CQC appoints first National Guardian for the freedom to speak up in the NHS

Published: 7 January 2016 Page last updated: 12 May 2022

We have announced today the appointment of Dame Eileen Sills, the Chief Nurse at Guy's and St Thomas' NHS Foundation Trust, as the first National Guardian for speaking up safely in the NHS.

As the National Guardian for the freedom to speak up, Dame Eileen will help to lead a cultural change, initially within NHS trusts and NHS foundation trusts, so that healthcare staff always feel confident and supported to raise concerns about patient care.

Dame Eileen has been Chief Nurse at Guy’s and St Thomas’ NHS Foundation Trust since 2005. She has been a registered nurse for over 30 years, during which time she has held a number of general management and senior nursing leadership posts. Dame Eileen was awarded a CBE in 2003 for services to nursing and a DBE in January 2015.

+ + + + + + +

*The problem:* According to the CQC announcement, since what year has Dame Eileen Sills been Chief Nurse at Guy's and St Thomas' NHS Foundation Trust? Rely solely on the CQC announcement.

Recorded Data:
+ + + + + + +

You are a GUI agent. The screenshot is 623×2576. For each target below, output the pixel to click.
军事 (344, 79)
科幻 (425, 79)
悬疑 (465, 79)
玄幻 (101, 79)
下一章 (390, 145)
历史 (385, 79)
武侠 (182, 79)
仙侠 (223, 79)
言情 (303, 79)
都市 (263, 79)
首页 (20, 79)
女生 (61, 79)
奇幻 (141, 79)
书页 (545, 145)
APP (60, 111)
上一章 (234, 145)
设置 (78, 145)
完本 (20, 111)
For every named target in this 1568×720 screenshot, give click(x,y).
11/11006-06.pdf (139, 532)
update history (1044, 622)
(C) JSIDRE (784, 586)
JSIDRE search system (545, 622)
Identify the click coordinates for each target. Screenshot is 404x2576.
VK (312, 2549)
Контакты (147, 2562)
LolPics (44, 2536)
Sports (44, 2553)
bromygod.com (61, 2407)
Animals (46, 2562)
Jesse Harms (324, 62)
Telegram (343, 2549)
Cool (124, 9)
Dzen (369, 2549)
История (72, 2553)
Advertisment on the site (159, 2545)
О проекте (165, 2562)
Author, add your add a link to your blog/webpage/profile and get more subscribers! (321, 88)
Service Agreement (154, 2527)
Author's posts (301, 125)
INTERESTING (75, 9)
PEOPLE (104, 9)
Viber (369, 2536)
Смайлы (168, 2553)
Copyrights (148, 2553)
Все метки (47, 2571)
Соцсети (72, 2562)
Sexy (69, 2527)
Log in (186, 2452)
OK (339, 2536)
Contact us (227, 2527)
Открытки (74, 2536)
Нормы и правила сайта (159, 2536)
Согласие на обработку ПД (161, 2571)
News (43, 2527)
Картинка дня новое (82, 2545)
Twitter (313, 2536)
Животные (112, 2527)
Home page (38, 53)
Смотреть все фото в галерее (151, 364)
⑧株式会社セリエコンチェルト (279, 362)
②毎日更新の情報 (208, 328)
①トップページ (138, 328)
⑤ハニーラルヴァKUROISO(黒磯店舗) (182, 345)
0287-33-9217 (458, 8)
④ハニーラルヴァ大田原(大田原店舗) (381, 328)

+ + + + + + +

*Written reply:* Since 2005.